I have to agree with AHPA here. I got to use them at PF11 as well, and I was quite impressed. The S2 was a very nice looking light and put out quite a bit of light for the size. I'm hoping to pick one of them up in the future!


----------



## Beamhead (Oct 21, 2008)

nerdgineer said:


> Also...prices?


What he said.


----------



## carrot (Oct 21, 2008)

Beanhead said:


> What he said.


What I said.


carrot said:


> *Pricing:*
> MSRP lists the S1 at $30, S2 $55, and S3 at $80. However a quick search reveals that the average price is $25, $50, and $70 respectively. I think this is fairly priced and within the same range as competitors. As of the time of this review, Serac lights have not yet shipped.


----------



## Beamhead (Oct 21, 2008)

At 12:04pm today you said it. :nana:


----------



## carrot (Oct 21, 2008)

Beanhead said:


> At 12:04pm today you said it. :nana:



And you complained after I changed it.


----------



## Beamhead (Oct 21, 2008)

My post was stamped 11:58 here...........


----------



## DuckhunterInTN (Oct 21, 2008)

Carrot, thank you for the review. I had been hoping someone would review these lights.


----------



## effulgentOne (Oct 21, 2008)

I saw a rack of these lights at EMS a couple weeks ago, but didn't pick one up. 
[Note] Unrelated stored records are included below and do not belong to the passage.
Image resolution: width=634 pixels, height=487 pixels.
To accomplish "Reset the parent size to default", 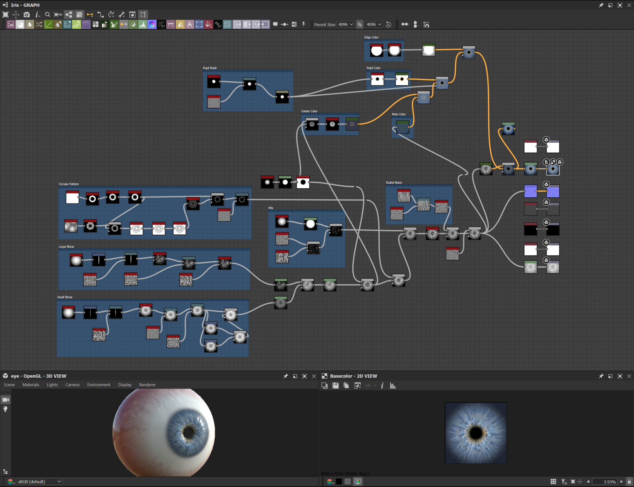I will [389, 24].
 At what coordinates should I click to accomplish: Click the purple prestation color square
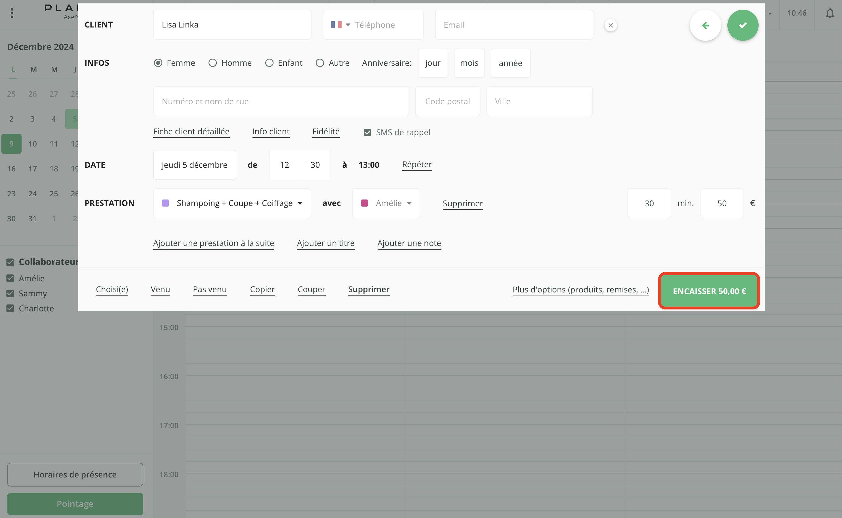165,203
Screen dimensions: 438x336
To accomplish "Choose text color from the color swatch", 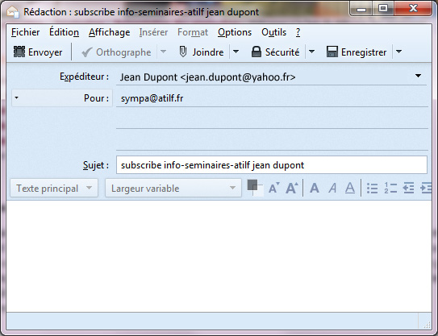I will (255, 188).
Now, I apparently missed handling them at PF11 - I would have liked to see them. Oh well, thanks for the review.


----------



## greenLED (Oct 21, 2008)

Nice job, OrangeOne! 

BTW, contrary to what his sigline might indicate, carrot is one of those whose posts I always read carefully and knowledge I trust.


----------



## carrot (Oct 21, 2008)

effulgentOne said:


> I saw a rack of these lights at EMS a couple weeks ago, but didn't pick one up.
> 
> Now, I apparently missed handling them at PF11 - I would have liked to see them. Oh well, thanks for the review.
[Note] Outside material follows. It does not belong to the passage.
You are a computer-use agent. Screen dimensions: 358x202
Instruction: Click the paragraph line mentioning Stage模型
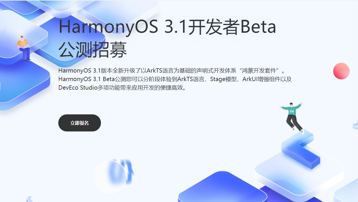pos(175,79)
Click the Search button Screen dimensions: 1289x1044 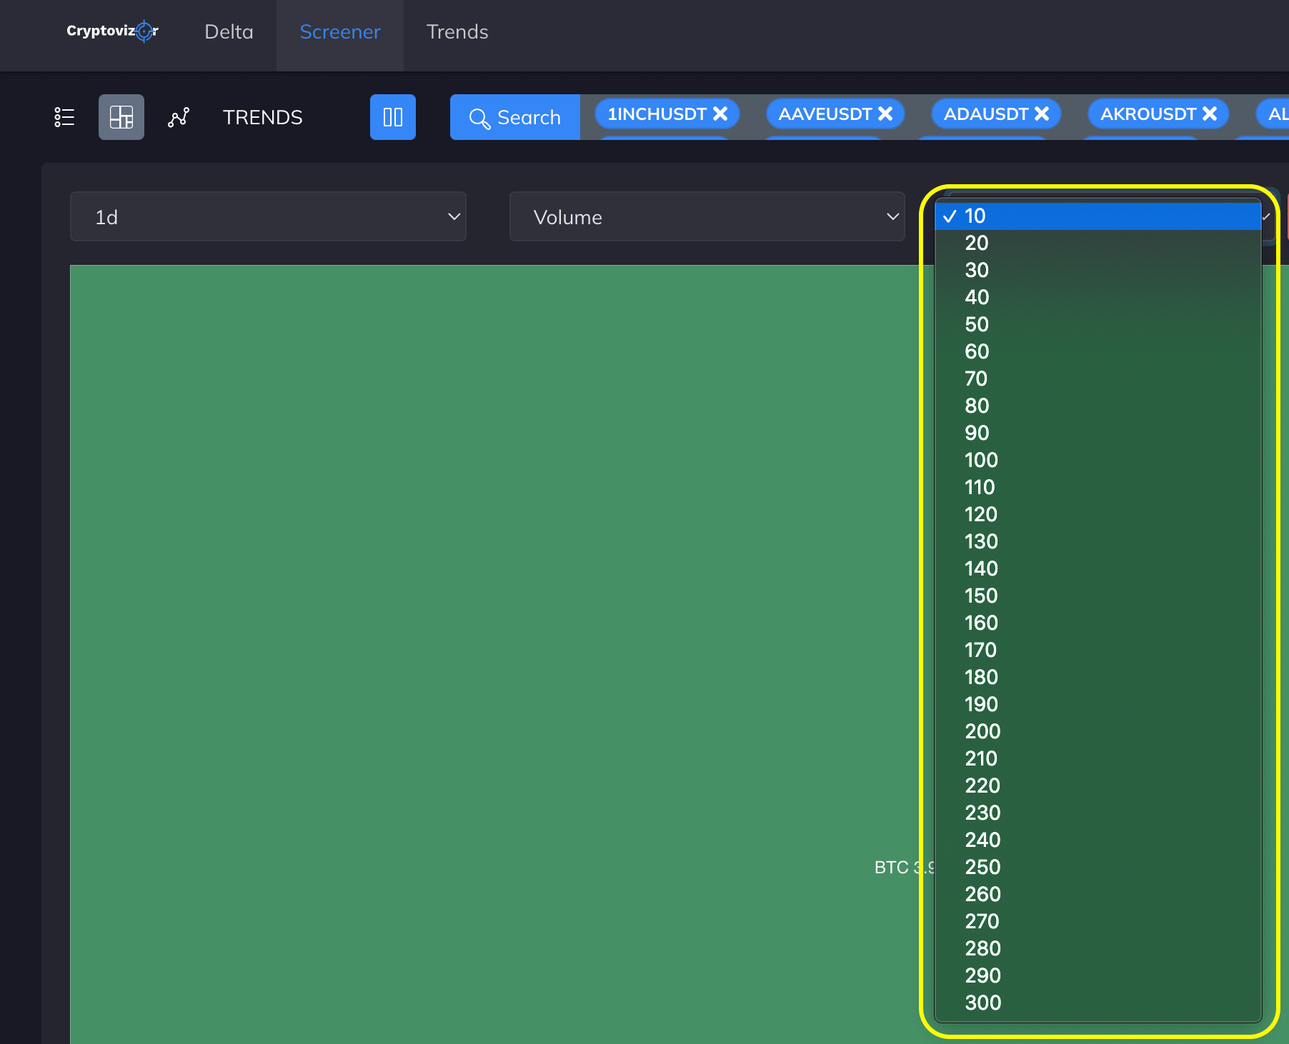pos(515,117)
Sorry about that. If you come down for NYCKS you can have a chance to check them out... otherwise you'll have to wait for PF12.


----------



## DaveG (Oct 21, 2008)

Carrot,nice job,Thanks.


----------



## LG&M (Oct 21, 2008)

Thanks for the review. I have been wandering when we would see one.
I apreashate the disclaimer but between your Sig line and the whole D10 thread I don't know what to think.


----------



## carrot (Oct 21, 2008)

LG&M said:


> Thanks for the review. I have been wandering when we would see one.
> I apreashate the disclaimer but between your Sig line and the whole D10 thread I don't know what to think.


You can think what you like. I think my review stands on its own quite well, thank you. 

As to the D10, I was an excited customer, just like anyone else. Only difference is I knew what it was before the rest of you did. I didn't get anything out of it though!


----------



## kaichu dento (Oct 21, 2008)

Maybe it's because I haven't been here all that long but this is the first time I can recall seeing a reviewers integrity questioned over and over and I hope we've now seen the last of it.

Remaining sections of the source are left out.